Critical speeds and unbalance response of cantilever-sleeve rotors using finite elements with efficient higher order basis functions

Design of industrial rotor-bearing systems requires an understanding of their dynamic behavior, which involves the determination of their critical speeds and unbalance response. Dynamic behavior of simple rotor systems can be studied using analytical techniques. However, for complex rotor systems it is necessary to use approximate techniques. The finite element method is one such approximate technique and has been in use as a computational method for solving these problems. In most cases finite element method requires a fine discretization of the rotor model and this leads to setting up and solving a large number of simultaneous and coupled linear differential equations for the unknown displacements. With such large systems the calculation becomes very time consuming, which may not be economically feasible.

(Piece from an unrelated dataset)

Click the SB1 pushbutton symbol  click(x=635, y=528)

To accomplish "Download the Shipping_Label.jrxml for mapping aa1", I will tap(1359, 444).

The prime objective of the present investigation is to develop an efficient and economical technique for the determination of the critical speeds and the unbalance response of complex rotorbearing systems such as cantilever-sleeve rotor. The technique is based on higher order finite elements. By using this technique the size of system equations can be significantly reduced without affecting the dynamic characteristics of the system. The technique also incorporates all the natural and essential boundary conditions right in the basis functions at element formulation. Thus, this element adequately represents all the physical situations involved in any combination of displacement, rotation, bending moment and shearing force boundary conditions. The dynamic behavior of a cantilever-sleeve rotor with a disk at the end is studied using such higher order finite elements. More accurate results are obtained using a coarse mesh that has increased number of degrees of freedom. Further no errors are introduced-during post processing for stresses, strains, etc.